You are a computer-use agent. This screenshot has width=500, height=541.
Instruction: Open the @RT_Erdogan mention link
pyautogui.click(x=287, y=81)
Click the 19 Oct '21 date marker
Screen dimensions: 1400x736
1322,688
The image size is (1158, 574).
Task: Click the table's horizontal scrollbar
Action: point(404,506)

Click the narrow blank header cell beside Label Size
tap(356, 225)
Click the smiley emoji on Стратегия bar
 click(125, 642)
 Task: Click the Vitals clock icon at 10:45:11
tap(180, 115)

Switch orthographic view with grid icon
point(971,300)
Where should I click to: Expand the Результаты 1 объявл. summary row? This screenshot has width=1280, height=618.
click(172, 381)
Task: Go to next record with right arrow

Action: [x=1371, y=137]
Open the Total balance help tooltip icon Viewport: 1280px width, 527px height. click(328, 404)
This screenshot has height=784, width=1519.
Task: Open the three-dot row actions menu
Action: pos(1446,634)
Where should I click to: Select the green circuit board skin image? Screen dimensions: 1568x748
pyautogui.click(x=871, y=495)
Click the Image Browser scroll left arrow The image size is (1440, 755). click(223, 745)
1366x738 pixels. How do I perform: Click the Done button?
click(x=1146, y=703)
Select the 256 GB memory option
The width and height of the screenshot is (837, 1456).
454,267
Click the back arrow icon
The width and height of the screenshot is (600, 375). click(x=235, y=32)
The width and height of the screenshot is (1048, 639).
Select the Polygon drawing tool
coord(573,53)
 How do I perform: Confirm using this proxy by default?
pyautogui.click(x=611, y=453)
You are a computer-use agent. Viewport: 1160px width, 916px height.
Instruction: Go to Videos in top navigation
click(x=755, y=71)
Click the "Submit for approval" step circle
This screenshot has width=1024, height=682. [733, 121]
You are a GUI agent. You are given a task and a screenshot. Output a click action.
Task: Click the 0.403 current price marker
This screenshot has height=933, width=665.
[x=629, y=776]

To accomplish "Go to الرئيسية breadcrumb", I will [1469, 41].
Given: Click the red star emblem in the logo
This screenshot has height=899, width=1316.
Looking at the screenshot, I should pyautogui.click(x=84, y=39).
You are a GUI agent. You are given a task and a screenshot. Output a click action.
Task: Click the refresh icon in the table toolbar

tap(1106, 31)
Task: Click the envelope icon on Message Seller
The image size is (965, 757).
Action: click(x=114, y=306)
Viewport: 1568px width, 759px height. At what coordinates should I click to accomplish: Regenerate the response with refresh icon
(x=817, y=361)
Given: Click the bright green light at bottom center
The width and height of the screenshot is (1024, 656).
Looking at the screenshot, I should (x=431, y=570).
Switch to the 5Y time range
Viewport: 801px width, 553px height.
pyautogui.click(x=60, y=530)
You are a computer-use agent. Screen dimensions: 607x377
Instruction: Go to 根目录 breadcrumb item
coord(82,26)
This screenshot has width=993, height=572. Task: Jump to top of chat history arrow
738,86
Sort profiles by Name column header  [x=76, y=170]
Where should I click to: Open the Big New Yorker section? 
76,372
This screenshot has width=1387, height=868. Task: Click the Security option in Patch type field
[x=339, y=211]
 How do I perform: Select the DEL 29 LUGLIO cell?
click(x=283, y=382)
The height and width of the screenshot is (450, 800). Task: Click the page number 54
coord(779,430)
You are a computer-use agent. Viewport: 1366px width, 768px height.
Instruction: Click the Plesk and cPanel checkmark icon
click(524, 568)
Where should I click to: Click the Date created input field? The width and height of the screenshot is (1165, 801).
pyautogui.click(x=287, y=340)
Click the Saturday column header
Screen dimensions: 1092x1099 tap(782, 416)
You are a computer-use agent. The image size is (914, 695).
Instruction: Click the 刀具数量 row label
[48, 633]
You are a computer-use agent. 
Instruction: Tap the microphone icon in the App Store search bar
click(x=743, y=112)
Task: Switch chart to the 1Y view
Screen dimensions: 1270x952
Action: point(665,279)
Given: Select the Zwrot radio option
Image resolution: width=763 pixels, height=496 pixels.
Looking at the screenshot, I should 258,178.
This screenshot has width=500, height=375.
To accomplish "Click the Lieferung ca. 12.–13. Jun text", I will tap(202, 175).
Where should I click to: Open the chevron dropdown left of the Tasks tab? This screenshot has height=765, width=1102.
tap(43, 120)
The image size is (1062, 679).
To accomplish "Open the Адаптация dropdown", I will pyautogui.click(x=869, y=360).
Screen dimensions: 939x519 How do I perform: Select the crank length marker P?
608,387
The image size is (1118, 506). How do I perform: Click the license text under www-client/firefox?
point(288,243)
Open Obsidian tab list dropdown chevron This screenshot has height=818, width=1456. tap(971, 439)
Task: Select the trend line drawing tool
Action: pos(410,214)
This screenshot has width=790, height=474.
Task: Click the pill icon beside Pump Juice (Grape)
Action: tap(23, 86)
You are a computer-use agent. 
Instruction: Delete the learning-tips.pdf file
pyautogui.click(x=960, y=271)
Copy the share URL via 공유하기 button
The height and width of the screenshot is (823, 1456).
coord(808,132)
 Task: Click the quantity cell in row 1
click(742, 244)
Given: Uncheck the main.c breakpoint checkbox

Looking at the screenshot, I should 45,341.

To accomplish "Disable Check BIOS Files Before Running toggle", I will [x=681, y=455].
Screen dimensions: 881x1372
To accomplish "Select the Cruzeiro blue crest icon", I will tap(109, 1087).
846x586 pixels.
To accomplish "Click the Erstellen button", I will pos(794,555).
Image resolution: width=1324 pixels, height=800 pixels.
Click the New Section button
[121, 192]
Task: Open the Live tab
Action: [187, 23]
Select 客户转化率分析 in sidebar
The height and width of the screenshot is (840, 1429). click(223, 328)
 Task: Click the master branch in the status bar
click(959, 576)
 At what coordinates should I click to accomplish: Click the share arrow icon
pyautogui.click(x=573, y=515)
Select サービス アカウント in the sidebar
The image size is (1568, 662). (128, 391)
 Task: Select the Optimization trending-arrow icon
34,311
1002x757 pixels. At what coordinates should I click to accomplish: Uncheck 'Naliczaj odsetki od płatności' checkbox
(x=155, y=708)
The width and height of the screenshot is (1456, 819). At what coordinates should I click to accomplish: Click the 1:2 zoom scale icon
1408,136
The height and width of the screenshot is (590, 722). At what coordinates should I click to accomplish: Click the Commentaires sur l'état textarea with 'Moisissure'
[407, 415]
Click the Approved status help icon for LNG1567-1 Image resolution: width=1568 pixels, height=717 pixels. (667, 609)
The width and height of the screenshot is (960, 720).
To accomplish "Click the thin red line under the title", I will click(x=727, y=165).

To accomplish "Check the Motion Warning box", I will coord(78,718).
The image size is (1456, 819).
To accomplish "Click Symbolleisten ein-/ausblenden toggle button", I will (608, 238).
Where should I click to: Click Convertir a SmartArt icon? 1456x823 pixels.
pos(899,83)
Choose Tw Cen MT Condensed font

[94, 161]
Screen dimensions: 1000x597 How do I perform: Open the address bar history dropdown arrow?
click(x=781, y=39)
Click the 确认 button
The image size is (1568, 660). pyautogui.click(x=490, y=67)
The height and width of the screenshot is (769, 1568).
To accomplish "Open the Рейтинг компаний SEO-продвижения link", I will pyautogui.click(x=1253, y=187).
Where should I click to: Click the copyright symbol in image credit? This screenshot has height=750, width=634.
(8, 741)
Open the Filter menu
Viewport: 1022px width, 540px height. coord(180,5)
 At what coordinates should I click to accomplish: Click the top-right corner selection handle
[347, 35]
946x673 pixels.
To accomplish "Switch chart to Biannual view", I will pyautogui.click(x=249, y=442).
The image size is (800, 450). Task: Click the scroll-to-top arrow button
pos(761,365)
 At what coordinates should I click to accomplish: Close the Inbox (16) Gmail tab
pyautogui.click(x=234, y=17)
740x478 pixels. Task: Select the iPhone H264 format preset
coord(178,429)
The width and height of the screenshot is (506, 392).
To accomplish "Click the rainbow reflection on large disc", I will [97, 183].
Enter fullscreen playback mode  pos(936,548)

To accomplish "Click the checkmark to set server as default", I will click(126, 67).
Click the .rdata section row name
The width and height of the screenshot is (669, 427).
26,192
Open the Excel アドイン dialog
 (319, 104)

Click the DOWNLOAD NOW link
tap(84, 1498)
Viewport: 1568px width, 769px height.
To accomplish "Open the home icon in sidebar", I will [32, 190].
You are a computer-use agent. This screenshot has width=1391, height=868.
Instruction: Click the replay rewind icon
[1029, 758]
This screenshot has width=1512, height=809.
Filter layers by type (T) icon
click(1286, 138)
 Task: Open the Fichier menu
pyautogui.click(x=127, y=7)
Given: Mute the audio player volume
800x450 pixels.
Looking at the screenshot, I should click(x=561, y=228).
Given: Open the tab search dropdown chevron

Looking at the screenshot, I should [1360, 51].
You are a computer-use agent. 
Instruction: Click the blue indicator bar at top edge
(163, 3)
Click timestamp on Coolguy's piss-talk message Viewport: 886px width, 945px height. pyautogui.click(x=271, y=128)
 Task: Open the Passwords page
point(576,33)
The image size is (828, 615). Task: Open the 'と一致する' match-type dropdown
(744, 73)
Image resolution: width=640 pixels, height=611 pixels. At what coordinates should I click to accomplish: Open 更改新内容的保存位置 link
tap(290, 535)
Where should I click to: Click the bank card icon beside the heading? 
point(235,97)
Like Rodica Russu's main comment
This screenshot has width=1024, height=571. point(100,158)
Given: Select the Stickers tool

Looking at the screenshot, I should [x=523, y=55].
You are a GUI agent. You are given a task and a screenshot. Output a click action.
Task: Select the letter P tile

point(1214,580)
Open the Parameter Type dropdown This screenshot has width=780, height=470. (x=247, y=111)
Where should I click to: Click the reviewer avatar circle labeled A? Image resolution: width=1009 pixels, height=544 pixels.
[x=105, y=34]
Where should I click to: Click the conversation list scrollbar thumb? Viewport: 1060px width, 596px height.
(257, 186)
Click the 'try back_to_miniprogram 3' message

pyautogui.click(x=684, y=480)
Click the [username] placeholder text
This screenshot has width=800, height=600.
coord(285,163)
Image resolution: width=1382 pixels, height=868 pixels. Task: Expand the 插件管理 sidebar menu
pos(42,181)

+++

What this task involves
Return the lines of the items above exactly as they appear, starting at the line that contains "You are a computer-use agent. Screen" and ending at the line that contains "Sort profiles by".

Reply
You are a computer-use agent. Screen dimensions: 607x377
Instruction: Go to 根目录 breadcrumb item
coord(82,26)
This screenshot has width=993, height=572. Task: Jump to top of chat history arrow
738,86
Sort profiles by Name column header  [x=76, y=170]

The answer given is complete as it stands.